Text segment >>
------------------------------------------------------------
Eye on Art: New exhibitions are currently on view at the New Orleans Museum of Art.
NOMA, which recently celebrated its 31st annual fundraising event, Art in Bloom, has a number of exhibitions worth celebrating this spring: Timothy Duffy: Blue Muse (on view April 25 through July 28); Keith Sonnier: Until Today (on view through June 2); and Bondye: Between and Beyond (on view through June 16).
As a way of preserving roots music of the American South, Timothy Duffy creates masterful one-of-a-kind portraits of Southern American musicians using tintype photography—a process invented in the United States in the 19th century. His subjects include artists such as local New Orleans legends Alabama Slim, Little Freddie King and Pat “Mother Blues” Cohen. The exhibition features 30 of Duffy’s original unique tintypes, plus an outdoor installment of enormous images on buildings around New Orleans, introducing the public to these musicians. An illustrated book, Blue Muse, published by UNC Press and the New Orleans Museum of Art, also accompanies the exhibition.
------------------------------------------------------------
Material provided >>

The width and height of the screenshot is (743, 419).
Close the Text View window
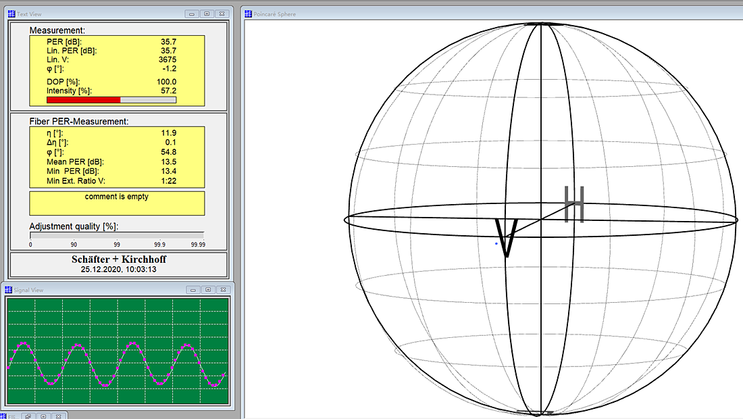click(x=222, y=14)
------------------------------------------------------------
Instruction 1 >>
According to the NOMA exhibitions article, what photographic process does Timothy Duffy use for his portraits?
Instruction 2 >>
Repeat word for word the part of the NOMA exhibitions article that opens with the words containing "NOMA, which recently" and closes with "through June 16).".
Instruction 3 >>
Carry on writing the NOMA exhibitions article, picking up after its final sentence.

Written reply 1 >>
Tintype photography

Written reply 2 >>
NOMA, which recently celebrated its 31st annual fundraising event, Art in Bloom, has a number of exhibitions worth celebrating this spring: Timothy Duffy: Blue Muse (on view April 25 through July 28); Keith Sonnier: Until Today (on view through June 2); and Bondye: Between and Beyond (on view through June 16).

Written reply 3 >>
Meanwhile, Keith Sonnier: Until Today — the first comprehensive museum survey for the artist — explores the influence of Louisiana art and culture. As a pioneering figure in conceptual, post-minimal, video and performance art of the late 1960s, Sonnier is widely recognized for his signature neon works that deviated from much of the abstract art of the time. Sonnier was born in Grand Mamou, Louisiana, in 1941, and his first light pieces were influenced by seeing the way light hit the rice fields in Louisiana. He was one of the first artists to incorporate light in sculpture. The exhibition features more than 20 key artworks and installations created between 1969 and 2018, including some of Sonnier’s illustrious works in neon, as well as rarely exhibited works in sound, satin, radio waves and bamboo. The exhibition is organized by the Parrish Art Museum and is accompanied by a catalogue with essays by curator Jeffrey Grove and NOMA’s Katie Pfohl.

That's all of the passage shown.